• Goal of the exercise
Your answer must be every line of the data that holds the string "next".

• Exercise materials
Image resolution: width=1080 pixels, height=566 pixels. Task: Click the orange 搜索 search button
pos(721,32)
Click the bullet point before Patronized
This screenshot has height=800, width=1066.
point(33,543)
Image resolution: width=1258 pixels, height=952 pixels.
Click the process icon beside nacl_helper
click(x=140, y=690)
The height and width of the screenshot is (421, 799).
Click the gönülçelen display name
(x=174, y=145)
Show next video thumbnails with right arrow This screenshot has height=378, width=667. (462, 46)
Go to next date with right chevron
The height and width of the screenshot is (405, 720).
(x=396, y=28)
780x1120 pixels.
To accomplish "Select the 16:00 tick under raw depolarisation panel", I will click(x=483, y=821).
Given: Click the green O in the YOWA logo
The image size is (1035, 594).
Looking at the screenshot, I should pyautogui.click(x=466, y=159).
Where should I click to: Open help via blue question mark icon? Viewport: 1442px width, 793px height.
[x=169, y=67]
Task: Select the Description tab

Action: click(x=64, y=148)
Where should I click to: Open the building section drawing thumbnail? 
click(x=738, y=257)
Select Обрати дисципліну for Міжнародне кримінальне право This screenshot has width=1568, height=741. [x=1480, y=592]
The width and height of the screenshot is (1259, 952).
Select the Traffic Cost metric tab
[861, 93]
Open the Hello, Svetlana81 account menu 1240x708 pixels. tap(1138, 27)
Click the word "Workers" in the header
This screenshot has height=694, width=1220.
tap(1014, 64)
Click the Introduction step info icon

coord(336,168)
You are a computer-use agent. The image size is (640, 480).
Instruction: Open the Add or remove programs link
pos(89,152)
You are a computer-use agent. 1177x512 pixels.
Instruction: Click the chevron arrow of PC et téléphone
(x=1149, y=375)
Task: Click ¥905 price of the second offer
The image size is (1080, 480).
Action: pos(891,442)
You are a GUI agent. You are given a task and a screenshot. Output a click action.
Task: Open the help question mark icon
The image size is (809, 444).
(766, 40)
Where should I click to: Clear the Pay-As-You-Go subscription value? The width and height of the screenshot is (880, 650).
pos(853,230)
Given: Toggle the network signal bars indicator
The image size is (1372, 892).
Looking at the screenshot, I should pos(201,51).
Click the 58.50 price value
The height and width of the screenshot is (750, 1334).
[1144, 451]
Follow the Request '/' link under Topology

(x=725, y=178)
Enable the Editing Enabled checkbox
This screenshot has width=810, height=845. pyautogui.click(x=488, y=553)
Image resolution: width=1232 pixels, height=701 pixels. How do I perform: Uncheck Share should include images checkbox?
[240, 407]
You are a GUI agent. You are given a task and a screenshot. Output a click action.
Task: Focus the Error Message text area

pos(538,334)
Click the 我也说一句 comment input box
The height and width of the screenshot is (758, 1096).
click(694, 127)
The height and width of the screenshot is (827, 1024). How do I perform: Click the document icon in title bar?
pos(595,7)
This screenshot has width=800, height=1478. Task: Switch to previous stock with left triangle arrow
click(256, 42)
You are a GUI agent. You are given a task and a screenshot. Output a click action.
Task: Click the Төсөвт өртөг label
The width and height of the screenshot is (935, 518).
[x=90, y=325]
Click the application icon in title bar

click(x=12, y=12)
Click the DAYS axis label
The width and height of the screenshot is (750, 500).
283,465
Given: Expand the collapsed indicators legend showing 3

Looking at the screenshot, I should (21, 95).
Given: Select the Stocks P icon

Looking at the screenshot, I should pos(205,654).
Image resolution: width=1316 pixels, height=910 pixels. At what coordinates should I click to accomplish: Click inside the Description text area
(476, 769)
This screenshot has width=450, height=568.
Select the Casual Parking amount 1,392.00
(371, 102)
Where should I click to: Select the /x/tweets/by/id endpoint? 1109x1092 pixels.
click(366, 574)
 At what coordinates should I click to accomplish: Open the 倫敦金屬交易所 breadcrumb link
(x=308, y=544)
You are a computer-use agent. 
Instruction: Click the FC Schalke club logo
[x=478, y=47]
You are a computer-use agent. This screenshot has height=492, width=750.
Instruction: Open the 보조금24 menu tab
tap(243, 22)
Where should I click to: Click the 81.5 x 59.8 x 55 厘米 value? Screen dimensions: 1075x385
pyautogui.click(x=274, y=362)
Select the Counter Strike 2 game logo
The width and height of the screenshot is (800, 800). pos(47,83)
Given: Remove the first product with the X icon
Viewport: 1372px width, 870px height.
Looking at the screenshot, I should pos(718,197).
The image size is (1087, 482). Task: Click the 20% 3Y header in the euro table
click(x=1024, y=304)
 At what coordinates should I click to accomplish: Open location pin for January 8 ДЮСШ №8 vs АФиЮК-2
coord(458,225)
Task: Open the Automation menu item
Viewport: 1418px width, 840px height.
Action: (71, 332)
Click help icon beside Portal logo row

• Task answer
Show next video thumbnails with right arrow This screenshot has height=378, width=667. (462, 46)
Go to next date with right chevron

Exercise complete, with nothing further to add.